The Champs Elysees Cocktail

Aug 16, 2017

As I continue to drink my way through history, the similarities between what the author’s of these vintage cocktail books were experiencing and our current day political climate is not lost on me.

Shortly after putting together my piece on the Champagne Cupthe terrible events that transpired in Charlottesville, Virginia over the weekend lead me to bone up on my knowledge of the Civil War.

Reading through the timeline of historical events from that period, it donned on me that one of the oldest recorded cocktail manuals (one I’ve become well acquainted with) was written and published during the Civil War.

Jerry Thomas first published his ‘Bar-tenders Guide’ one year into the war.

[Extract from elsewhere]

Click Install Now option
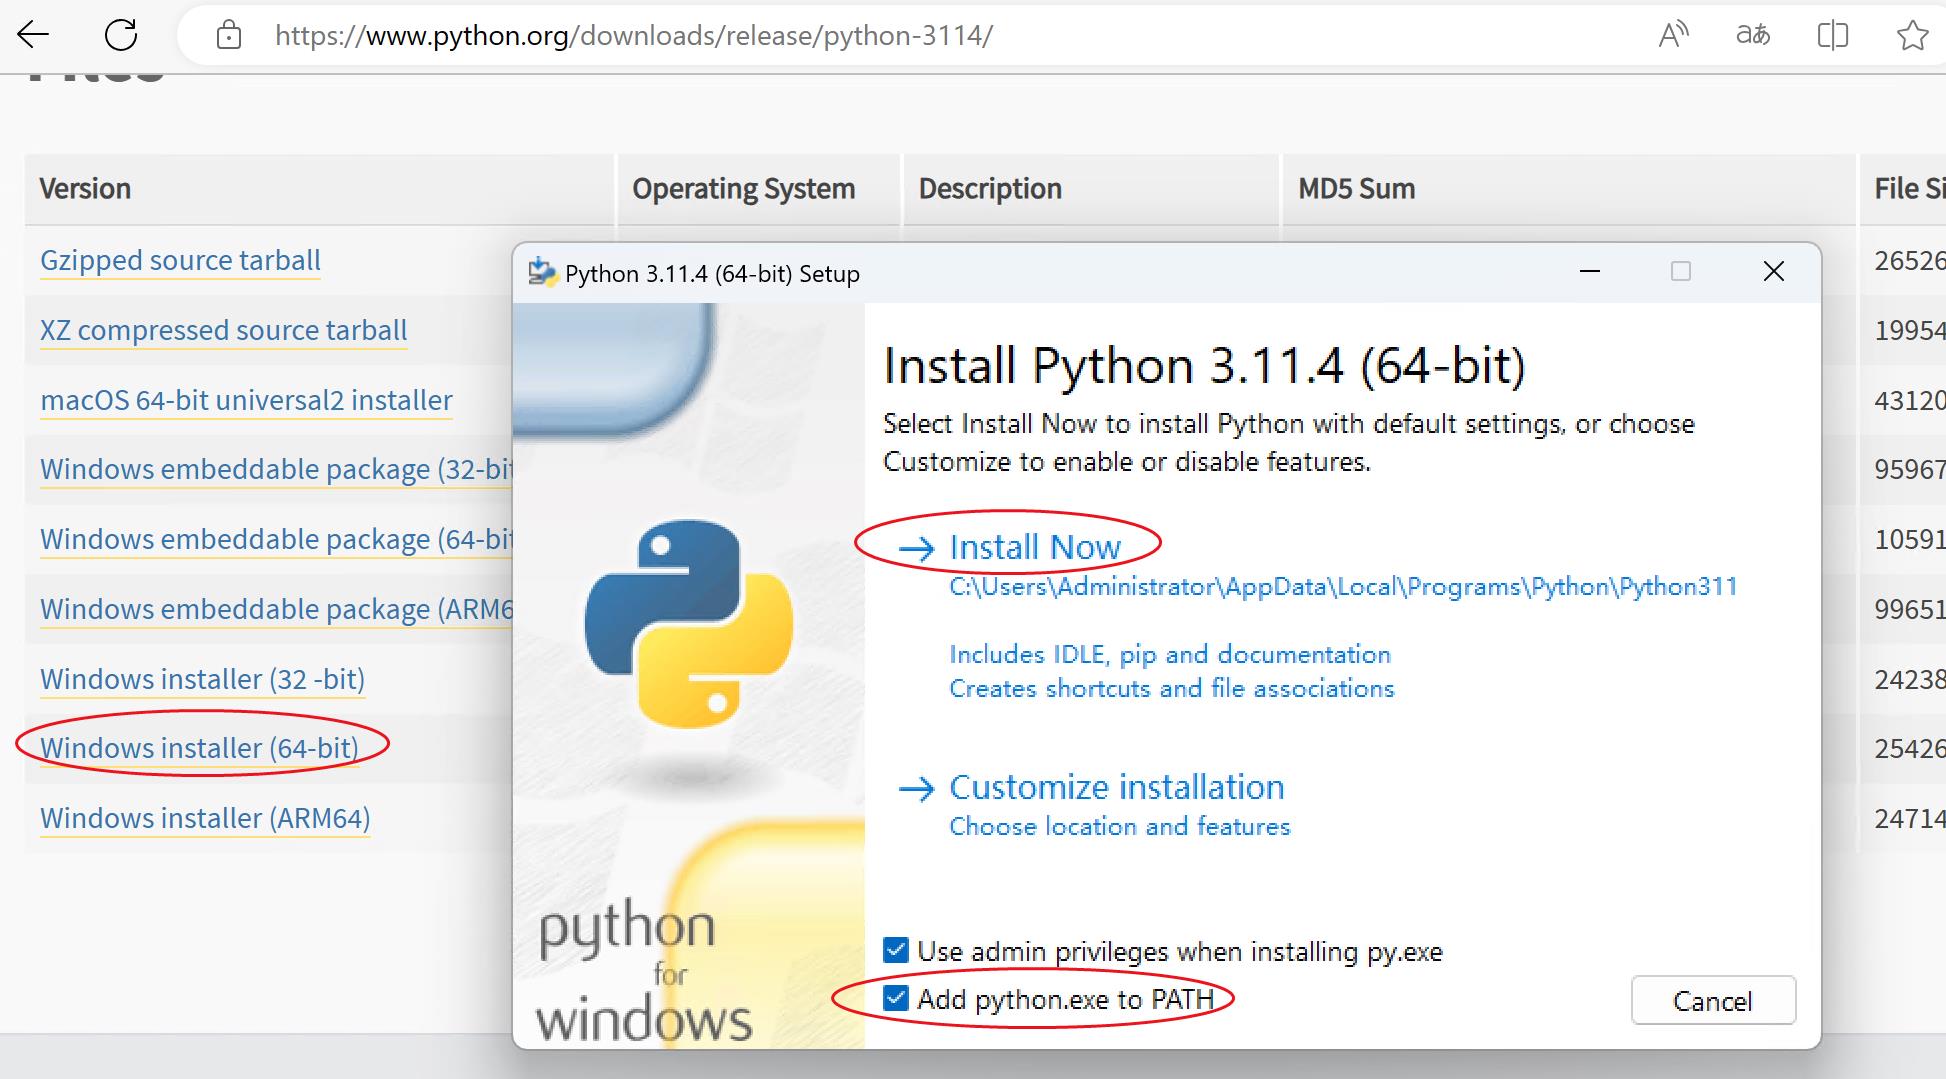This screenshot has width=1946, height=1079. coord(1034,547)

While I had this picture in my head of Jerry’s fun loving flair-filled bar; the man who created the Blue Blazer was actually living in very chaotic times. I wonder if Jerry’s dedication to crafting his cocktails with flair was an attempt to help his patrons take their minds off what was going on outside the bar? A fun distraction rather than simply drinking your sorrows away.

Punch, or the London Charivari - July 26,1862

This political cartoon published in Britain’s Punch Magazine on July 26, 1862 shows our 16th President, Abraham Lincoln, performing Jerry Thomas’ signature Blue Blazer Cocktail. Turns out President Lincoln was a bartender before getting into politics.

It seems that many of the cocktail books I’ve been working from were printed during a time of political turmoil. Hugo Ensslin, Tom Bullock and Jacques Straub’s cocktail books came off the presses during the first World War. This copy of Mr. Boston’s I’ve been making my way through was released in 1935, the middle of the greatest economic depression in U.S. history. Last but not least, Harry Craddock, who had fled the United States during Prohibition, wrote his Savoy Cocktail Book in London during 1930, two years before the Volstead Act was repealed.

If all of these drink guides were originally intended to educate fellow bartenders, does that mean that trouble times spurred increased demand on skilled mixologists?  Maybe like me, the author’s of these great cocktail books simply found comfort in focusing their attentions to something that helps make others happy during times of uncertainty. I know that my daily cocktail writing is helping keep my mind off the craziness of the last year and it isn’t just because I get to drink my way through it 🙂

Tonight’s recipes from Mr. Boston’s book, the Champagne Punch and Champagne Velvet Cocktail, are way to similar to the Champagne Cup and Black Velvet recipes we’ve already tried. With that, I decided to skip both in favor of the Champs Elysees Cocktail.

One can only assume that the Champs Elysees Cocktail was named after the famous Parisian street where the Arc de Triomphe stands which was commissioned by Emperor Napoleon Bonaparte, and completed between 1833 and 1836. Nearly 100 years after its resurrection, Harry Craddock paid homage to the street with his Champs Elysees Cocktail.

Arc de Triomphe Postcard from 1920

Arc de Triomphe. Postcard, c.1920. Publisher: Lévy et Neurdein réunis. Paris.

The recipe shown in both the Savoy Book and Mr. Boston’s 1935 manual incorporates two distinctly French ingredients Cognac and Chartreuse. However, the books cannot agree on the ingredients quantities.

For the first time, Leo Cotton appears to have downsized one of Harry’s recipes rather than simply publish it as written.

While Mr. Craddock’s built his Champs Elysees Cocktail to serve 6, Mr. Boston’s version is meant to be enjoyed by one in a 3 ounce cocktail glass. Oddly enough, the proportions of each ingredient don’t seem to match between the two books. For the sake of trying the original R/X, I decided to reformulate this recipe based on the original publication so that we can try it as it was intended… more or less.

My Champs Elysees Cocktail consisted of: 

  • 1 ounce Cognac
  • 1/3 ounce Chartreuse
  • 1/2 ounce lemon juice
  • 1 teaspoon powdered sugar
  • 1 drop of Angostura Bitters (this was tricky because both recipes call for a dash but the Savoy recipe needed all other ingredients scaled back by 1/3)

I had hoped that our bottle of green Chartreuse had lost some of its fishy Calamus Root flavor, but it wasn’t meant to be. Unfortunately, that oceanic essence impeded the cocktail and aside from the overtly tart lemon juice, the Cognac was no where to be found. Ryan upped the sugar by adding a second teaspoon of simple syrup. The extra sweetness helped, but the Champs Elysees still was not my favorite cocktail of all time.

In the hopes of redeeming the cocktail, I insisted on mixing up another with 1 ounces of the rare Mandarin Napolean XO we received at Tales in lieu of the Cognac. I think that the orange notes of the Napolean helped but still that darn Calamus took over the drink.

Given the dislike both Ryan and I have for the green Chartreuse bottle we have, a redo of the Champs Elysees is not likely in the cards. Hopefully a few years from now, that Calamus Root flavor will die back and make it possible to enjoy those $50 bottles. Until then, we’ll have to wait.